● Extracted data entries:
Content starts

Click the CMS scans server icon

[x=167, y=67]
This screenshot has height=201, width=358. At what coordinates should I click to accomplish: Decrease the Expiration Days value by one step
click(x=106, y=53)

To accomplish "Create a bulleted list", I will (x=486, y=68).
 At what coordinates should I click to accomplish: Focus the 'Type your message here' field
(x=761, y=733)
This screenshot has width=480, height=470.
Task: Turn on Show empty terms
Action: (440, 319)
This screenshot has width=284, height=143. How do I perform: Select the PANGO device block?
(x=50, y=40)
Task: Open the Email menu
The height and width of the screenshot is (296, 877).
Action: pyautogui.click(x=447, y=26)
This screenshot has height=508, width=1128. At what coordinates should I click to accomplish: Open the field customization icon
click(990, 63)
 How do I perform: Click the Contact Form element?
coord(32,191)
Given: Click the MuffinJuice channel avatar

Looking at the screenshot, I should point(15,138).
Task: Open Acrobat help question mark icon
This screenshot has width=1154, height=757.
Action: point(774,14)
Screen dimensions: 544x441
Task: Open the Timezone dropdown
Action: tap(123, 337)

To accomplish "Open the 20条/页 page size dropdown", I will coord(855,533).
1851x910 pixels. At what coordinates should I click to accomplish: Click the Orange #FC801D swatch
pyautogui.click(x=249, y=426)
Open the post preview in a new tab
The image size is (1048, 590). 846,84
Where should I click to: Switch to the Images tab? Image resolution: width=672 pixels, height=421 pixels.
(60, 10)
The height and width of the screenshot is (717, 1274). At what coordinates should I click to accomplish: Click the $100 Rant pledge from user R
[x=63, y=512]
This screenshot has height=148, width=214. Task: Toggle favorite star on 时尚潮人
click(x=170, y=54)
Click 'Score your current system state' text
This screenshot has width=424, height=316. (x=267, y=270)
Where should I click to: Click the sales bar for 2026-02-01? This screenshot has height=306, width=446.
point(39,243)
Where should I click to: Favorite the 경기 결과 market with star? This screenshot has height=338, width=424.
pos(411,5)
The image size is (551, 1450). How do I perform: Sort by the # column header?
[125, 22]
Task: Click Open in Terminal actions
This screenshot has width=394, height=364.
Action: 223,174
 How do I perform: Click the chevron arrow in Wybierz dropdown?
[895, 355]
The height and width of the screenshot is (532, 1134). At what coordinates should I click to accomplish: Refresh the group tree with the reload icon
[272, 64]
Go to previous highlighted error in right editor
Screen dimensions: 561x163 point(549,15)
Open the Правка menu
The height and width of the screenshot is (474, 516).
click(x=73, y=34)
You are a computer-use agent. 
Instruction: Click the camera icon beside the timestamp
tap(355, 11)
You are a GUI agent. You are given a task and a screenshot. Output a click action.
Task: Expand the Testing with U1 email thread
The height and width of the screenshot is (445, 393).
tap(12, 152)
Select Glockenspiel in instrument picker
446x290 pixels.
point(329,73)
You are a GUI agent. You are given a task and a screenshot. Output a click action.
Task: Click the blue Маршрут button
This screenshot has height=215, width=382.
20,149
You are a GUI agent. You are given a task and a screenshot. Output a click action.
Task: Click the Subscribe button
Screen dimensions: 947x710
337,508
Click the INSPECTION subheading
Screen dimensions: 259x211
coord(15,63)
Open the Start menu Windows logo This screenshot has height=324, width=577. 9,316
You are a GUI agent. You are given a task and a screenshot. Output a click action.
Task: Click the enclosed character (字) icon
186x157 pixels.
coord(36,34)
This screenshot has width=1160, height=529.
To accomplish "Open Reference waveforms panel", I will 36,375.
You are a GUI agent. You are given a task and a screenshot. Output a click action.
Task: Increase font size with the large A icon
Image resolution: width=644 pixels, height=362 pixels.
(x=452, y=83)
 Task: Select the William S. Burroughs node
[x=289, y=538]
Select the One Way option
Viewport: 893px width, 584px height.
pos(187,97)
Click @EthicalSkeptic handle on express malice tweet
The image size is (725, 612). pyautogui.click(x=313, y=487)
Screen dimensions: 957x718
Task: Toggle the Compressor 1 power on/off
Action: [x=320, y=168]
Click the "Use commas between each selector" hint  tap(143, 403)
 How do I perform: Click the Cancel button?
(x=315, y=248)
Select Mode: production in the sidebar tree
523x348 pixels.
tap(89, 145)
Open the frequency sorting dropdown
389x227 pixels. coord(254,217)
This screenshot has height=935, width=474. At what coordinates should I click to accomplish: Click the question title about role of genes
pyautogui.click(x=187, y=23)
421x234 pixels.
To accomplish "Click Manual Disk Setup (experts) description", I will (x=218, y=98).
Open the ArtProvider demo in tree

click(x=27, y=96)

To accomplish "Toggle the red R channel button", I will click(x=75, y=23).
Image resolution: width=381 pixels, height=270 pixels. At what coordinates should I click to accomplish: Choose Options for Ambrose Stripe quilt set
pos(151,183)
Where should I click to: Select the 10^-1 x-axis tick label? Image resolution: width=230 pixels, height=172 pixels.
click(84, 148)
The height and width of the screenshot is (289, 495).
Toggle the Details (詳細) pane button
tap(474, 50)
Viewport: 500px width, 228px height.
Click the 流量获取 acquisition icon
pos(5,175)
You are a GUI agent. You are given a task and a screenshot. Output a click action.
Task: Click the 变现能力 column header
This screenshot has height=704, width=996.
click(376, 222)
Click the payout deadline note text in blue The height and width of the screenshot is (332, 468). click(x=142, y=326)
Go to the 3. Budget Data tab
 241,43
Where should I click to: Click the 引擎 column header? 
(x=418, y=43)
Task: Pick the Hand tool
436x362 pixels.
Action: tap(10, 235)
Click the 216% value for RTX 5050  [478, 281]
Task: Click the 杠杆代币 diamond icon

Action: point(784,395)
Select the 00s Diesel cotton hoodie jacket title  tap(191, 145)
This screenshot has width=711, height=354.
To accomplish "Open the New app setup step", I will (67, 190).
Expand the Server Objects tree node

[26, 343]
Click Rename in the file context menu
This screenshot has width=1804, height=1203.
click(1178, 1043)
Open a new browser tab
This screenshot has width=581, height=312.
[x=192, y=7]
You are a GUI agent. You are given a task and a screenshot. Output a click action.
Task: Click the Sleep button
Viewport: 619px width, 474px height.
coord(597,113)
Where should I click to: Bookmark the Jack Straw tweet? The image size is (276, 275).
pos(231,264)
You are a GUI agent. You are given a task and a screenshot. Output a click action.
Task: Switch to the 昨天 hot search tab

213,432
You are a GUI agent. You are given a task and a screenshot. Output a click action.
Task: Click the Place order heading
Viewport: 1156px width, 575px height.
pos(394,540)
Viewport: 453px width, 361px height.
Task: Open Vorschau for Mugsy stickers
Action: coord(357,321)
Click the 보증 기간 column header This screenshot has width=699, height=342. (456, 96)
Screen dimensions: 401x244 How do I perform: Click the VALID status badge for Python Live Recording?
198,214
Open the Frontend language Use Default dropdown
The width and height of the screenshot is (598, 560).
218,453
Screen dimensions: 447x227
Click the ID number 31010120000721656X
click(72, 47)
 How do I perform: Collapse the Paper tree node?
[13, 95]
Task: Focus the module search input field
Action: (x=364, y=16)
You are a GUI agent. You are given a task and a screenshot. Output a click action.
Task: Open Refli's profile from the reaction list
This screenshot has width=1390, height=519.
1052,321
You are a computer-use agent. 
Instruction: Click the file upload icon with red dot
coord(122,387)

Content ends

● Work order:
What is the count of lines in the data above containing the string "list"? Write the number and nothing else.

● Answer below:
2